Alrighty now. Where shall I begin?
I am 25 now! When I created my account, I was 19 and when I wrote a lot of this stuff I was 16-18.
I have been in a relationship or 4 since this was created and I have lived a little bit since then... experienced love and loss, pain and anger. I have GROWN!
I am not mad and my past self. I do not regret the things I have said or done. However, I feel so bad for little 17-year-old me.
At 17 years old you think you know everything. You truly believe that you have been taught everything life has to teach...
But you don't know love until you have held your new born child. You don't know love until you are sitting at a bus station with your baby girl and her father and he is leaving you and all you want to do is break down and beg him to stay but you know he has to leave and asking him not to would cause him to resent you even more. So, you kiss him goodbye and let him have what he wants because it makes him happy.
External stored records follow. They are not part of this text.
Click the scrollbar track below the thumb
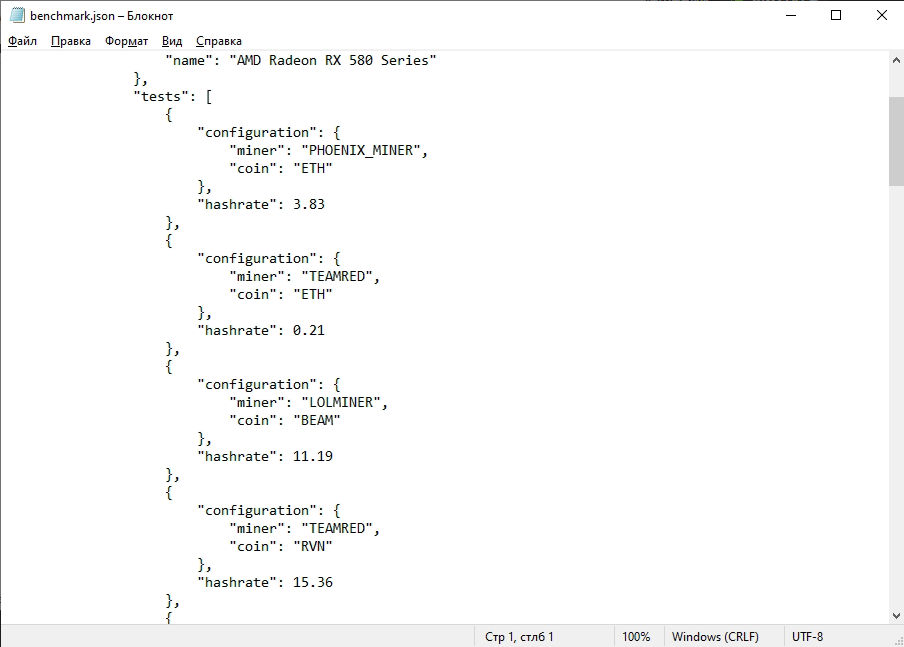Screen dimensions: 904x647 pos(895,400)
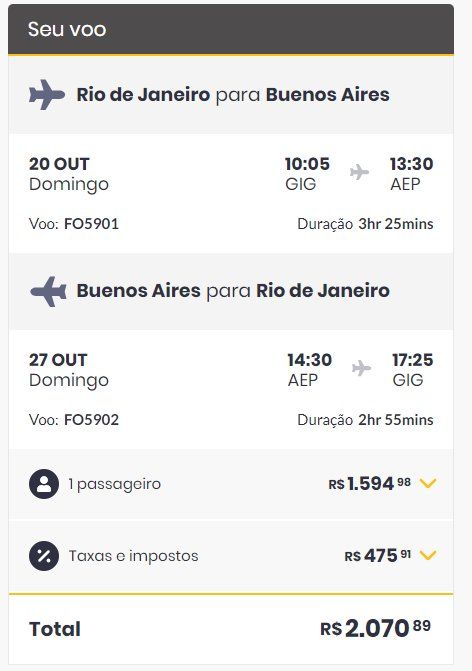Click the outbound flight airplane icon

[47, 95]
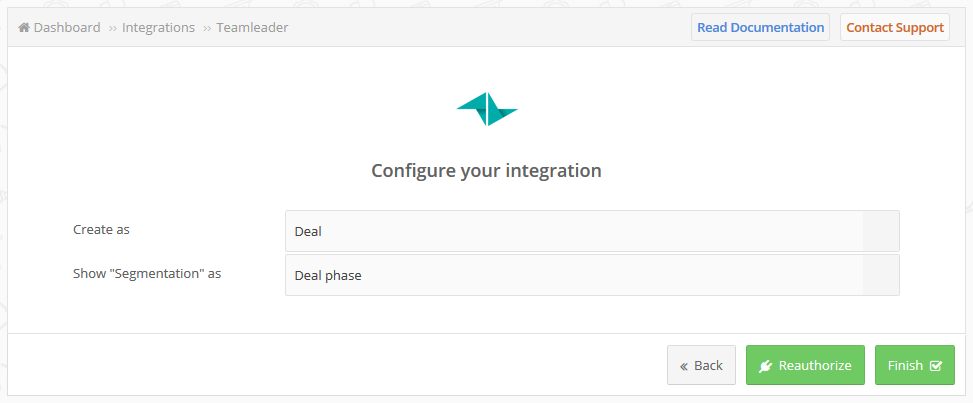Go Back to the previous step
The image size is (973, 403).
tap(701, 365)
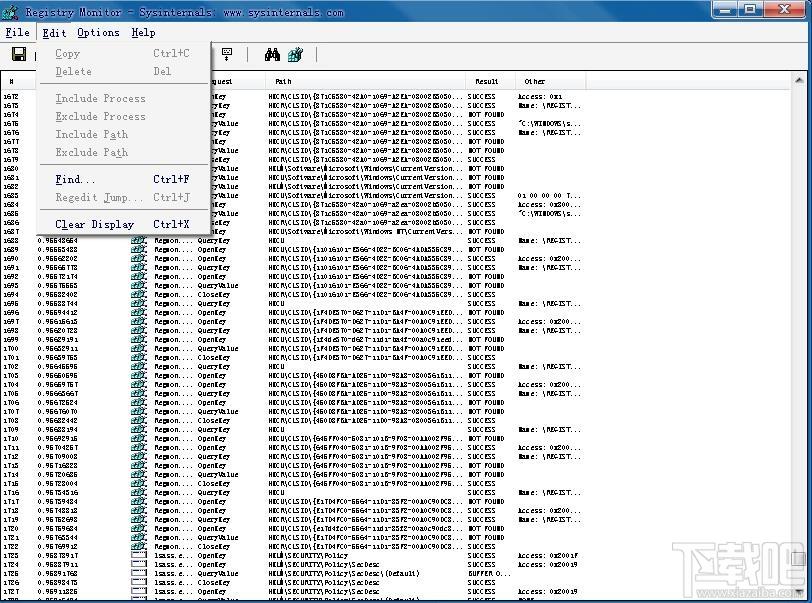Screen dimensions: 812x603
Task: Open the File menu
Action: [x=17, y=32]

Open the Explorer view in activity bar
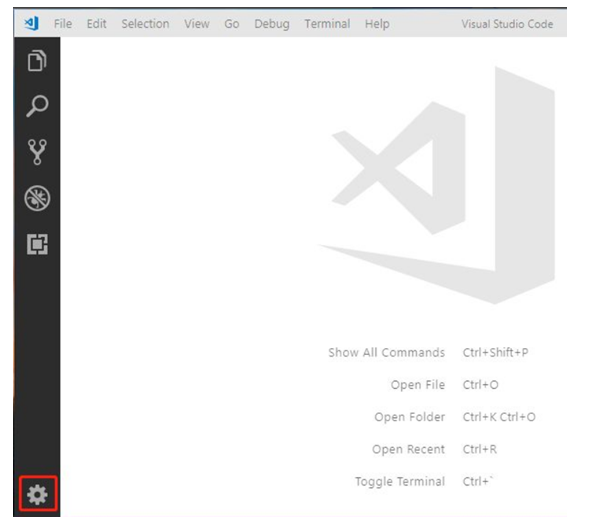pos(37,62)
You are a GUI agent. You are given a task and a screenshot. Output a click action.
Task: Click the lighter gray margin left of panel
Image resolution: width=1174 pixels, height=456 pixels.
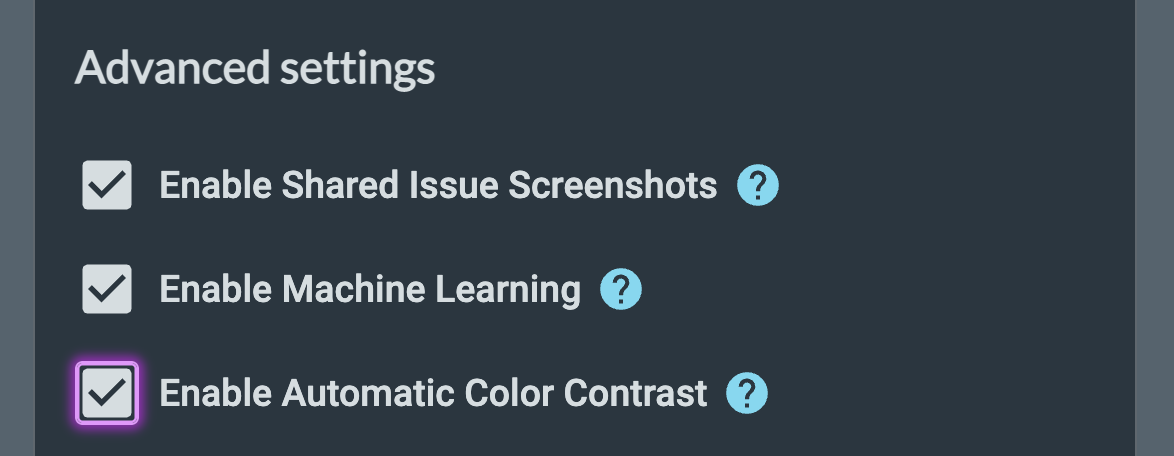(16, 228)
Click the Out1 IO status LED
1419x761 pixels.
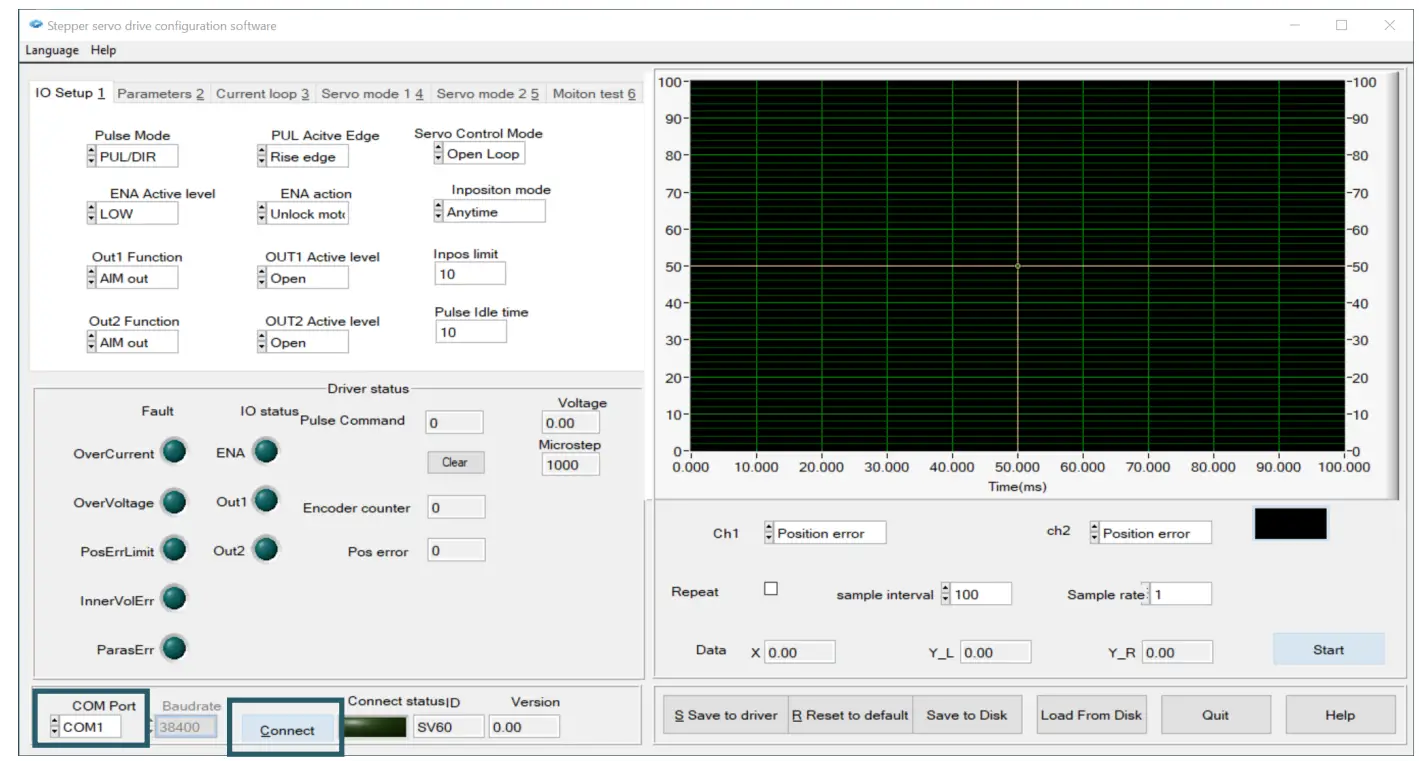coord(265,500)

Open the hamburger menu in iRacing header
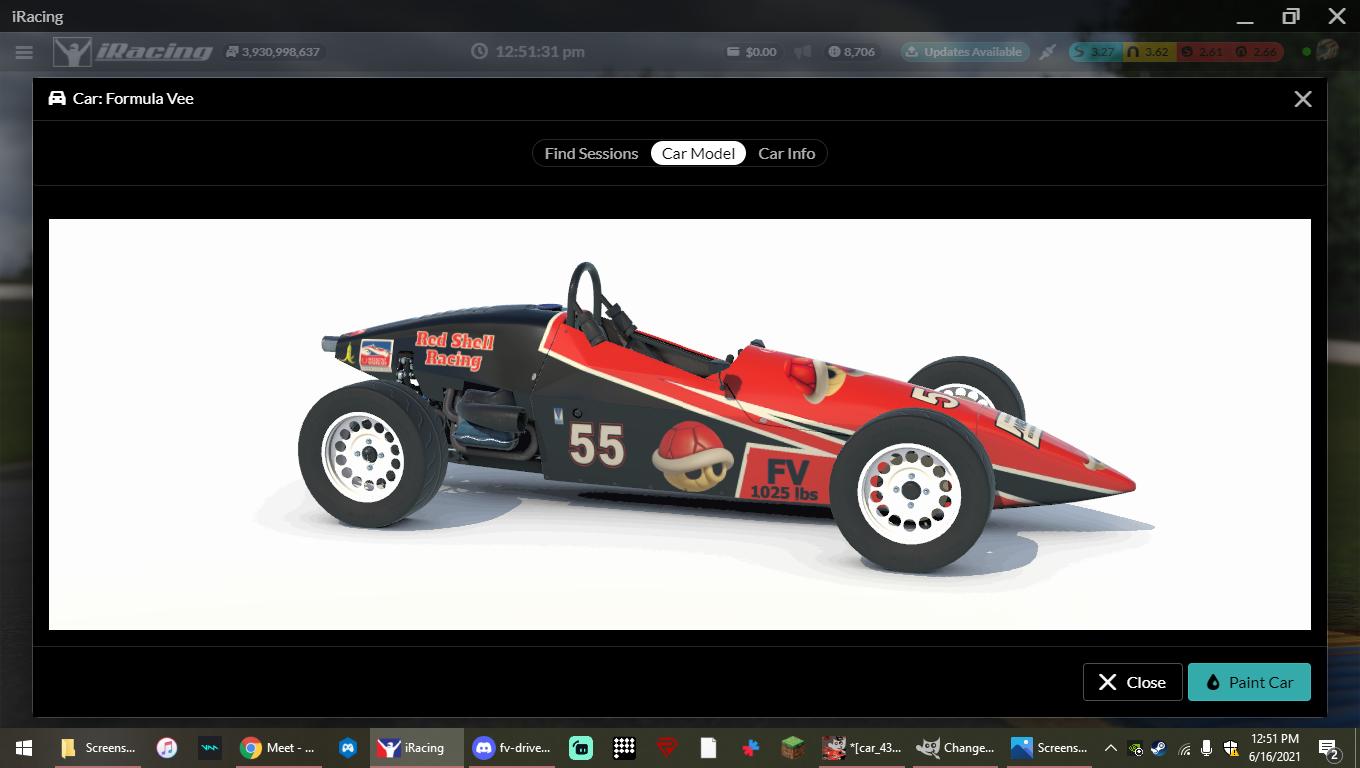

You don’t know pain until your 3-year-old baby girl is asking where her dad is and you have to say "Texas baby" and she asks is he still loves her; with tears in your eyes you say "yes of course baby" but you don’t know for sure. you don’t know loss until your best friend who you tell everything to commits suicide and you feel like a fucking idiot because all you ever did was complain about your life but never once asked how he was doing. ?you don’t know ?anger until you have pushed and pushed and pushed for happiness in your life and everybody keeps leaving you or taking advantage of your heart and you're not sure if you have anything left to give and somebody comes along and decided to mess with your mind... the only thing you have left.
17-year-old me was immature. It’s been 5 years since I have cut and you know what? I don’t think about Zack until I am going through all my old stuff and I see something I wrote. I can’t help but laugh at all the times I said "I can’t live without him." Honey.... its fine... pull up your big girl panties and move the fuck on. he didn’t love you. he was 16 too... he just wanted to get laid that’s why he slept with your best friend cause you wouldn’t put out...
so here I am 25 years old and single... sure I get lonely and yeah sometimes I have to take matters into my own hands sometimes but I lived without Zack and Bobby and Roman and Mikey and everybody else.
17-year-old me.... I can't even begin to tell you everything you're going to go through... I'm sorry. It sucks but you have to do it. You will live. You even get to see how much better off you are without Zach and let me tell you now.... Bobby wasn’t worth it..... you’ll figure that out when you're 21... and just so you know..... Roman is a moron and try and stay away from Mikey... he's a loser.... but I am you and you won’t listen to anybody sooooo Good Luck. I'll see you on the other side.